Primarily based on diesel fuels, electricity generation in the Philippine off-grid areas is foremost an expensive undertaking. With true cost generation rates (TCGR) of diesel generators many times well over 20 pesos per kWh, the price for often poor and interrupting power supply is far higher than the average generation rate for on-grid electricity (5-6 PHP/kWh). Considering the high and continuously increasing cost of diesel-based electricity production, renewable energies (RE) represent an economic alternative for power supply in off-grid areas today and in the future.
RE investors and developers, when preparing investments in off-grid power supply in the Philippines are facing the challenge of improving availability and reliability of power supply, while reducing the overall cost of power generation by means of applying climate-friendly technologies. The economic rationale of introducing RE in off-grid power supply is among other things to help reducing the universal charge for missionary electrification (UCME), which is paid through a levy by grid-connected electricity consumers in the Philippines, and which has to cover the difference between the true cost of generation (TCGR) of NPC-SPUG and the subsidised approved generation rate (SAGR) charged to power consumers in off-grid areas through the local distribution networks.
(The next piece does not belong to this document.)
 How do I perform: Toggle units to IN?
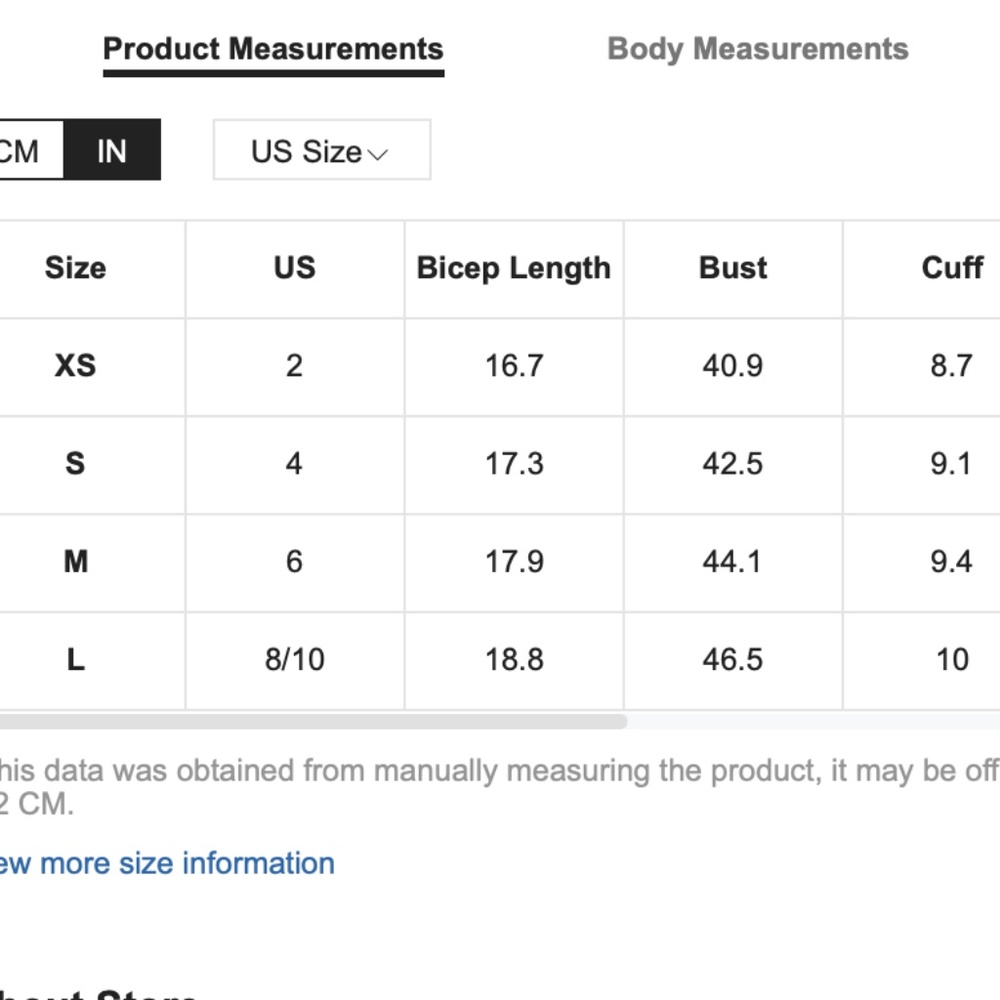112,151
Triggering investments in renewable energies in NPC-SPUG areas needs technically sound hybridization schemes and commercially viable, replicable business models. Therefore, the Department of Energy (DOE), the Climate Change Commission (CCC) and the Deutsche Gesellschaft für Internationale Zusammenarbeit (GIZ) as part of their joint “SupportCCC” project funded by the German Federal Environment Ministry under its International Climate Initiative developed the Solar PV-diesel-hybrid business-planning checklist. It is meant to provide a systematic approach on how to asses and develop PV diesel hybrid applications. The aim is to guide interested RE developers and energy sector stakeholders through the planning process of technically sound and commercially viable hybrid schemes.